-- Start of Records shown --

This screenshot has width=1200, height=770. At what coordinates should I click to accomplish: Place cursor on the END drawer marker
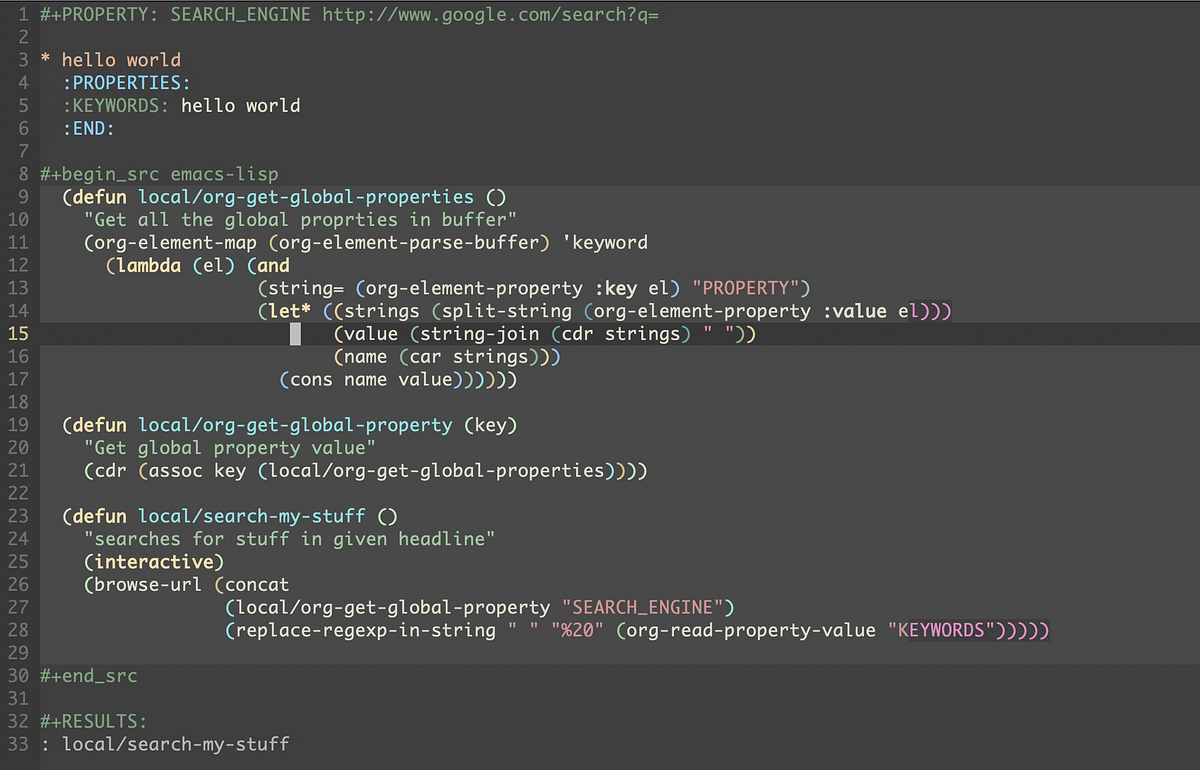click(x=88, y=128)
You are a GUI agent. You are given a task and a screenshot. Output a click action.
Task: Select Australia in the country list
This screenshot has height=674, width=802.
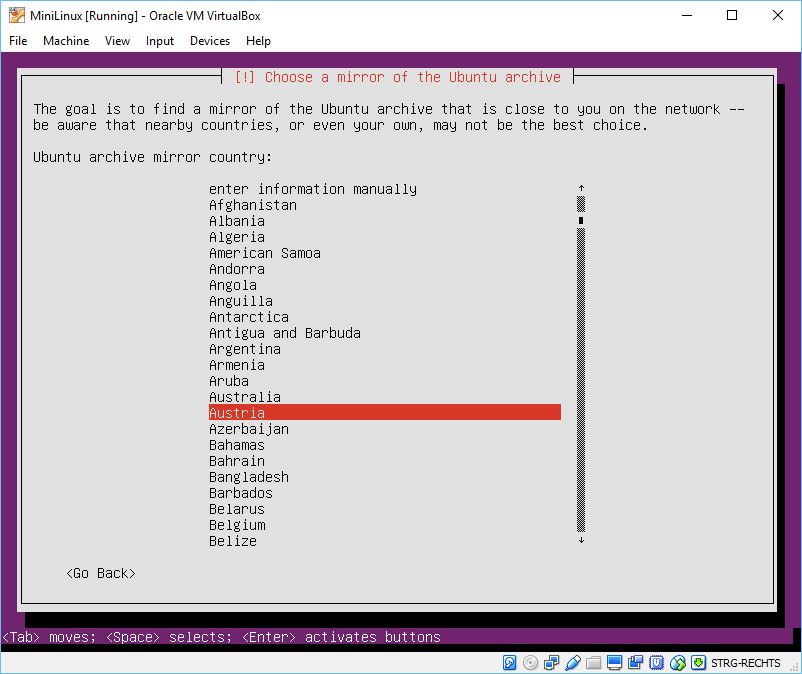click(x=244, y=397)
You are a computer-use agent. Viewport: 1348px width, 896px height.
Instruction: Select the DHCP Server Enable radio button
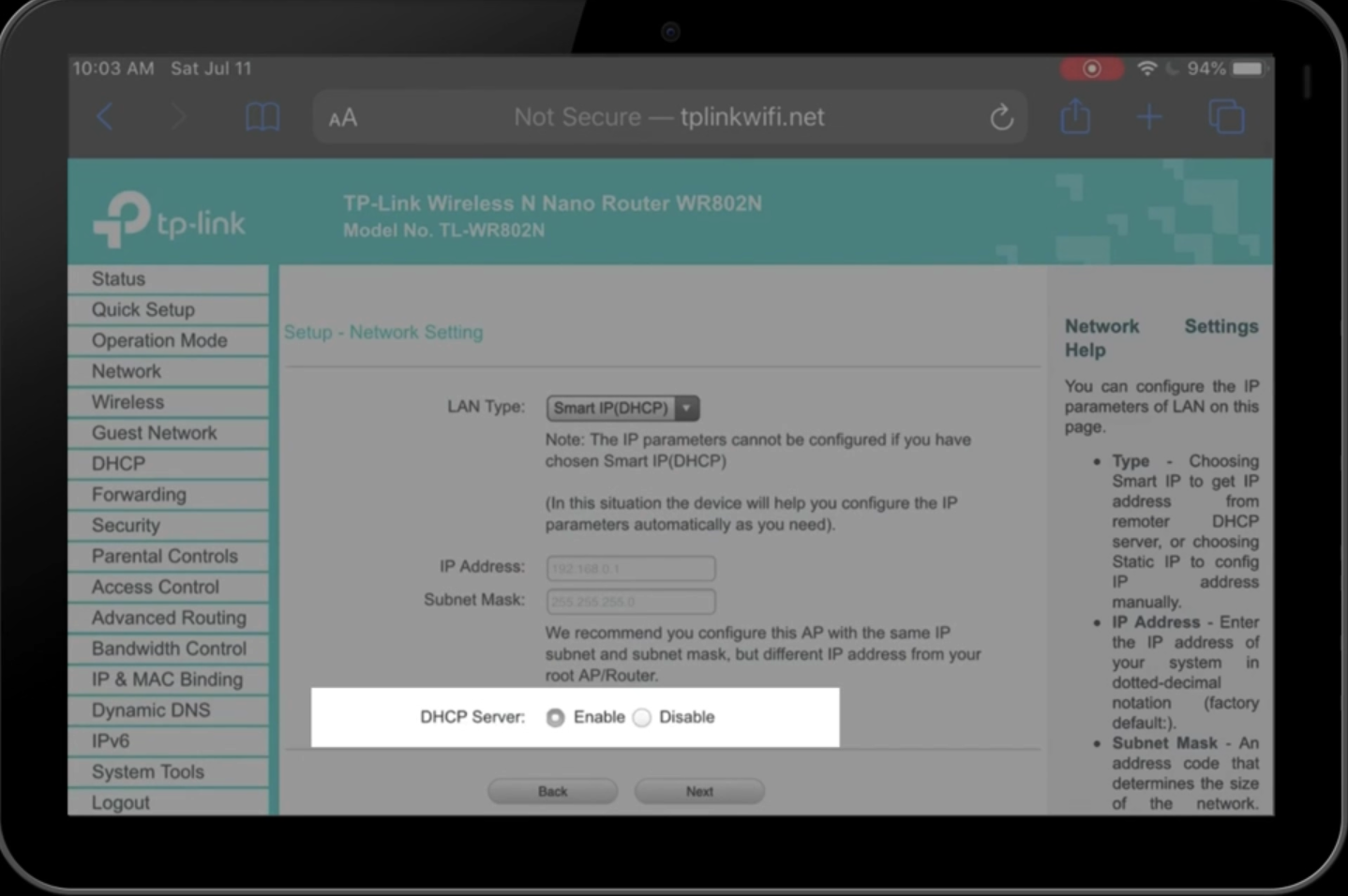coord(556,718)
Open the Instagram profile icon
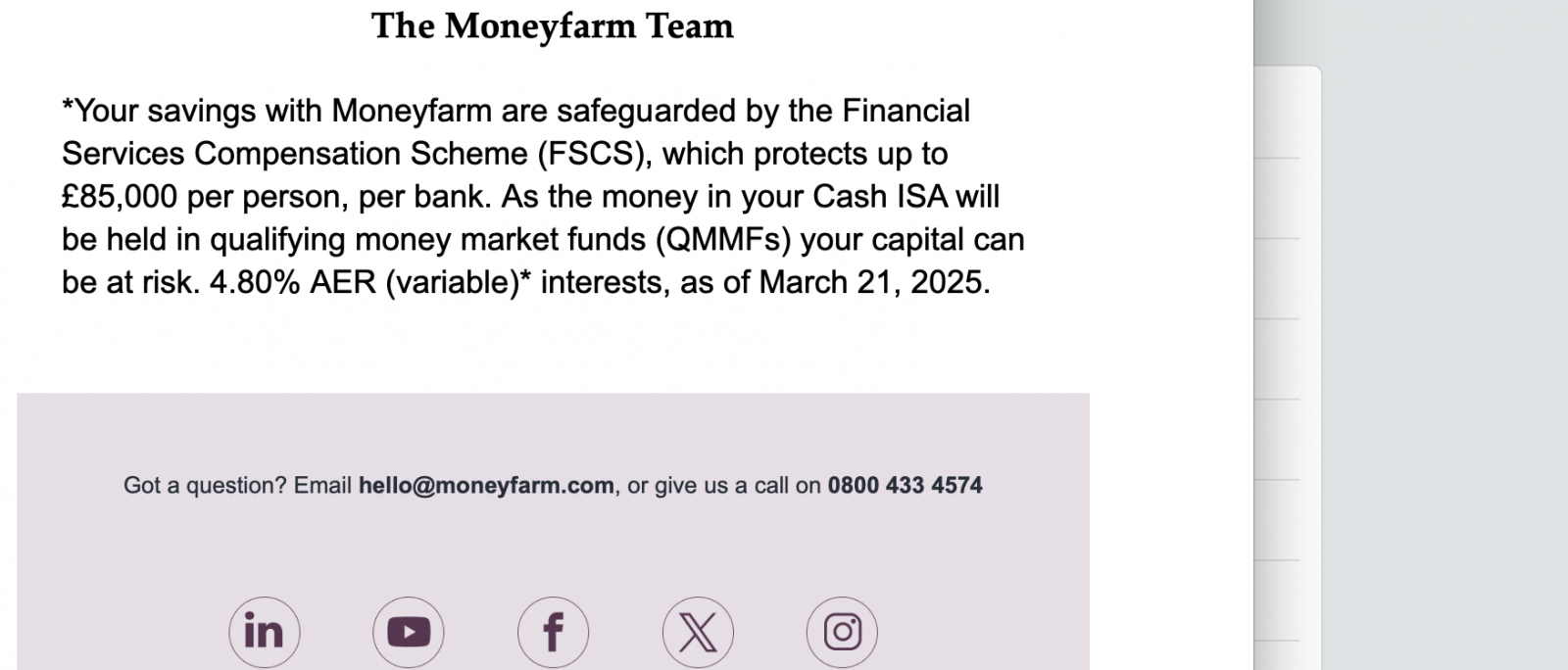This screenshot has width=1568, height=670. (842, 632)
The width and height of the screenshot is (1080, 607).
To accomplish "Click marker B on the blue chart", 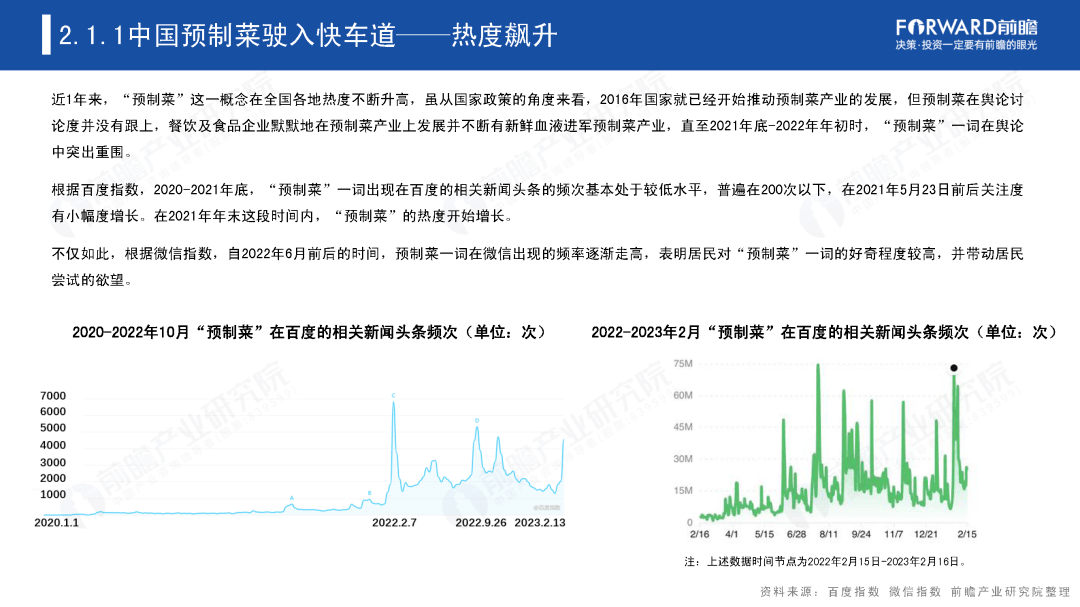I will click(369, 493).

-- End of Records shown --

* **What the exercise asks**
Replace "Australia" with "Canada" in the rows from the line with "You are a GUI" to the line with "click(x=244, y=397)", and give only those lines with nothing else changed. Omit the pictures from your answer.

* **In response**
You are a GUI agent. You are given a task and a screenshot. Output a click action.
Task: Select Canada in the country list
This screenshot has height=674, width=802.
click(x=244, y=397)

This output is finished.